__Objective A__
In the forum post about the Fast RTPS profile, at what rate does the IMU data arrive?
__Objective B__
Pick up the forum post about the Fast RTPS profile from its last sentence and continue it.

__Document section__
★ ★ ★ ★
How to write Fast RTPS XML profile to publish in unicast mode with modified socket buffer sizes similar to the provided cycloneDDS profile.

Cyclone DDS

<?xml version="1.0" encoding="UTF-8"?>
<CycloneDDS xmlns="https://cdds.io/config" xmlns:xsi="http://www.w3.org/2001/XMLSchema-instance"
    xsi:schemaLocation="https://cdds.io/config https://raw.githubusercontent.com/eclipse-cyclonedds/cyclonedds/master/etc/cyclonedds.xsd">
    <Domain id="any">
        <Internal>
            <SocketReceiveBufferSize min="250MB" />
        </Internal>
        <General>
            <Interfaces>
                <NetworkInterface name="lo" />
            </Interfaces>
            <AllowMulticast>false</AllowMulticast>
        </General>
        <Discovery>
            <ParticipantIndex>auto</ParticipantIndex>
            <Peers>
                <Peer Address="localhost" />
            </Peers>
            <MaxAutoParticipantIndex>120</MaxAutoParticipantIndex>
        </Discovery>
    </Domain>
</CycloneDDS>

My not working Fast RTPS profile

<?xml version="1.0" encoding="UTF-8"?>
<dds xmlns="http://www.eprosima.com/XMLSchemas/fastRTPS_Profiles">
    <profiles>
        <!-- Default publisher profile -->
        <publisher profile_name="default publisher profile" is_default_profile="true">
            <topic>
                <resourceLimitsQos>
                    <max_samples>0</max_samples>
                    <max_instances>0</max_instances>
                    <max_samples_per_instance>0</max_samples_per_instance>
                    <allocated_samples>0</allocated_samples>
                </resourceLimitsQos>
            </topic>
            <qos>
                <reliability>
                    <max_blocking_time>
                        <sec>DURATION_INFINITE_SEC</sec>
                    </max_blocking_time>
                </reliability>
                <publishMode>
                    <kind>SYNCHRONOUS</kind>
                </publishMode>
                <data_sharing>
                    <kind>OFF</kind>
                </data_sharing>
            </qos>
            <historyMemoryPolicy>PREALLOCATED_WITH_REALLOC</historyMemoryPolicy>
        </publisher>

        <!-- Default subscriber profile -->
        <subscriber profile_name="default subscriber profile" is_default_profile="true">
            <qos>
                <data_sharing>
                    <kind>OFF</kind>
                </data_sharing>
            </qos>
            <historyMemoryPolicy>PREALLOCATED_WITH_REALLOC</historyMemoryPolicy>
        </subscriber>

        <transport_descriptors>
            <transport_descriptor>
                <transport_id>UdpTransport</transport_id>
                <type>UDPv4</type>
            </transport_descriptor>
        </transport_descriptors>

        <participant profile_name="udp_transport_profile" is_default_profile="true">
            <rtps>
                <sendSocketBufferSize>1048576</sendSocketBufferSize>
                <listenSocketBufferSize>4194304</listenSocketBufferSize>
                <builtinTransports>LARGE_DATA</builtinTransports>
                <userTransports>
                    <transport_id>UdpTransport</transport_id>
                </userTransports>
                <useBuiltinTransports>true</useBuiltinTransports>
            </rtps>
        </participant>
    </profiles>
</dds>

Details

I have an Ouster OS1-32U 3D lidar and an Intel Realsense and they both combined make up to 35 publishers including the depth clouds from both the sensors and their respective IMU data. The incoming data is as I require viz IMU at 200Hz, OS cloud at 20, and Realsense Cloud at 30Hz. But when I start recording the bag file and play the recorded bag file my messages are not as per the frame rates I mentioned above and they are significantly less (almost 0 for a few seconds).
★ ★ ★ ★
(Items from a dataset)

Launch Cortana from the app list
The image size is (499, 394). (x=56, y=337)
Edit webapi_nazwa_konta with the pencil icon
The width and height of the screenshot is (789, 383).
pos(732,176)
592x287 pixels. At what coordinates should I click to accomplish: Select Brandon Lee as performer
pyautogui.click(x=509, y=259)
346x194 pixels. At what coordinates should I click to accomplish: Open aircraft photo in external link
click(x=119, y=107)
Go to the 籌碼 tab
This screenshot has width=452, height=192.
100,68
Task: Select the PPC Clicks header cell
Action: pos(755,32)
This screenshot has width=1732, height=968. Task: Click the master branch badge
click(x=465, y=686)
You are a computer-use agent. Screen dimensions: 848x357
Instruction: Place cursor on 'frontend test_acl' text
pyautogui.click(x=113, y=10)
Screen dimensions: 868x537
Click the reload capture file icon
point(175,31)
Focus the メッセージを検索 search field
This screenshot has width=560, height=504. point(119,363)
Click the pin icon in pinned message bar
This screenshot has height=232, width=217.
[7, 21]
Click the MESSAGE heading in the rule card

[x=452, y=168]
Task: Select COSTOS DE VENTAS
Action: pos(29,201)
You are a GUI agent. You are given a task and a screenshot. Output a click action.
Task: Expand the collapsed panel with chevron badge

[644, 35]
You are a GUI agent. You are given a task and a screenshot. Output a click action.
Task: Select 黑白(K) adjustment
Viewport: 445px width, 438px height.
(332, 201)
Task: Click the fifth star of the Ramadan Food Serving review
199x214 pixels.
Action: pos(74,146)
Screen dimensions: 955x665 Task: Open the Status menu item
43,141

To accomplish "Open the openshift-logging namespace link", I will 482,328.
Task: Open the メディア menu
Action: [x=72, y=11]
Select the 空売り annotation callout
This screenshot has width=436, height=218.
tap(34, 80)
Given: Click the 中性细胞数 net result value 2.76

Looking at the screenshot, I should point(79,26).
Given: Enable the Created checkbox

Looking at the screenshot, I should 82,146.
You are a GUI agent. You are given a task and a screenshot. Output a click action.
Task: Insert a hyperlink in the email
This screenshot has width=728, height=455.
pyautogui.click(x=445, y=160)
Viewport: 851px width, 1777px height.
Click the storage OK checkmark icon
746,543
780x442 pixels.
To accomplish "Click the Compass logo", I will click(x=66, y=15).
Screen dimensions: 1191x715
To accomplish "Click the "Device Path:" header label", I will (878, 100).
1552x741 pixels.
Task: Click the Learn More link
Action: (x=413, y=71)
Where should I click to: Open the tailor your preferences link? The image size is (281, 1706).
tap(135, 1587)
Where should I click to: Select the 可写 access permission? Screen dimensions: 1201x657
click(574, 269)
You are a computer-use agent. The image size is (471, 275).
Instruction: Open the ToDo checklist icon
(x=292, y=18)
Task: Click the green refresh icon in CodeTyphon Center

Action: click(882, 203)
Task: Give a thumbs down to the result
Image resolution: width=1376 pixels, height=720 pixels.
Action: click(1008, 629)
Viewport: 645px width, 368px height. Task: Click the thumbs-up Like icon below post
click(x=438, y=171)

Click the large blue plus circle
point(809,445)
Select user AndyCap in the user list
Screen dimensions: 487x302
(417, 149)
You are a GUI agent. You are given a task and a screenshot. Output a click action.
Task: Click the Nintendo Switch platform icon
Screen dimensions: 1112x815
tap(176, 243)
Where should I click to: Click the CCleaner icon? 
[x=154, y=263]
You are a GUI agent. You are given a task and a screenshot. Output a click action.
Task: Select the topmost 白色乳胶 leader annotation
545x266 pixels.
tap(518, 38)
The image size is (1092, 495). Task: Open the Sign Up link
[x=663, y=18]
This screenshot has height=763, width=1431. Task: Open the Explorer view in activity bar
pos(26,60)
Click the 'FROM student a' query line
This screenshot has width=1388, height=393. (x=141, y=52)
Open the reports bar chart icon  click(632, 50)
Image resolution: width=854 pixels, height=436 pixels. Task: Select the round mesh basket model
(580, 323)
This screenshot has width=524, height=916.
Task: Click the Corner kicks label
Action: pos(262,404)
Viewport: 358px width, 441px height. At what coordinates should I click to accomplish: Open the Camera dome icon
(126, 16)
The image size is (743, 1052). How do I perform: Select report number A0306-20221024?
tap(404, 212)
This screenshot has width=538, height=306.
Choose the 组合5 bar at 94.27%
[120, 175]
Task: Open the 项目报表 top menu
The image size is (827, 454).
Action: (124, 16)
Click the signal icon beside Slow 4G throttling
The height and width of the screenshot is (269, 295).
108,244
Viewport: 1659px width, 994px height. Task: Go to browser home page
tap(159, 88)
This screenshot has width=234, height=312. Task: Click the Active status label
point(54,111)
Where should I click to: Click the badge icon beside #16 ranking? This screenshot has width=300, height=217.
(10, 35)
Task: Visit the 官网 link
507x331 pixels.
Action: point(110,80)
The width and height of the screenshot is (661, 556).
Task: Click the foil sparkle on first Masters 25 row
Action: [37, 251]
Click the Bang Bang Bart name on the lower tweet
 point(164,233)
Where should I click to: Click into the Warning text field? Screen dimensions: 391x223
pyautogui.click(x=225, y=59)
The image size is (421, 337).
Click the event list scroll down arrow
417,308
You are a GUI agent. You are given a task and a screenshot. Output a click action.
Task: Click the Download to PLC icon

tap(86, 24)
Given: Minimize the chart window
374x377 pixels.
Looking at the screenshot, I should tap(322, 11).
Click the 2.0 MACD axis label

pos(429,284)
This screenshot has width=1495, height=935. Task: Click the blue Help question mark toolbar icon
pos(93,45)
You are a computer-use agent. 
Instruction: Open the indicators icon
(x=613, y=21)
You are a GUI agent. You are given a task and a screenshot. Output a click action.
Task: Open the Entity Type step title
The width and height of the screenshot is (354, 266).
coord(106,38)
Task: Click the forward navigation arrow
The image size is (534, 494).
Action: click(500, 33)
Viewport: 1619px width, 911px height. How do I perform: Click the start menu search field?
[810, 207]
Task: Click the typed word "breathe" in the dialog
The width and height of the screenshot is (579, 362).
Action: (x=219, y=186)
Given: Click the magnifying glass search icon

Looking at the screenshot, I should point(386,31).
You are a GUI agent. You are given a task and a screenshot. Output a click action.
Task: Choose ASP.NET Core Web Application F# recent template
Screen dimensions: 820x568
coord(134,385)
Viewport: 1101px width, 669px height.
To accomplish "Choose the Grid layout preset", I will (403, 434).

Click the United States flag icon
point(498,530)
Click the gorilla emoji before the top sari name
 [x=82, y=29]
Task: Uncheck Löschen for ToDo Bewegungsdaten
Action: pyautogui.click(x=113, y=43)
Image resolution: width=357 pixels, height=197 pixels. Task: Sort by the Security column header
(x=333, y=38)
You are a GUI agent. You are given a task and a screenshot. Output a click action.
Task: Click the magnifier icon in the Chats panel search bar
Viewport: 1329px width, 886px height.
★ ★ ★ ★
__Result A__
200 Hz.

__Result B__
Previously I was using Cyclone DDS which I think is bottlenecking the data transport hence I want to shift to FastRTPS, but it seems I am unable to reproduce the same profile manner here i.e (Publish in unicast mode and only to the localhost and not any other connected PC, increase the incoming buffer size).

Steps to reproduce issue

  • Launch the Ouster lidar and realsense camera nodes, then launch the rosbag record node. Launch file
ouster_launch = IncludeLaunchDescription(
        XMLLaunchDescriptionSource(
            [
                PathJoinSubstitution(
                    [FindPackageShare("ouster_ros"), "launch", "sensor.launch.xml"]
                )
            ]
        ),
        launch_arguments={
            "viz": "false",
            "sensor_hostname": "os-122212000733.local",  # Replace with the actual sensor hostname
            "lidar_mode": "1024x20",
            "udp_profile_lidar": "RNG19_RFL8_SIG16_NIR16",
            "metadata": "/home/scout/autonomy-stack/src/os-122212000733-metadata.json",  # Replace with relative path to metadata file
            "timestamp_mode": "TIME_FROM_ROS_TIME",
        }.items(),
    )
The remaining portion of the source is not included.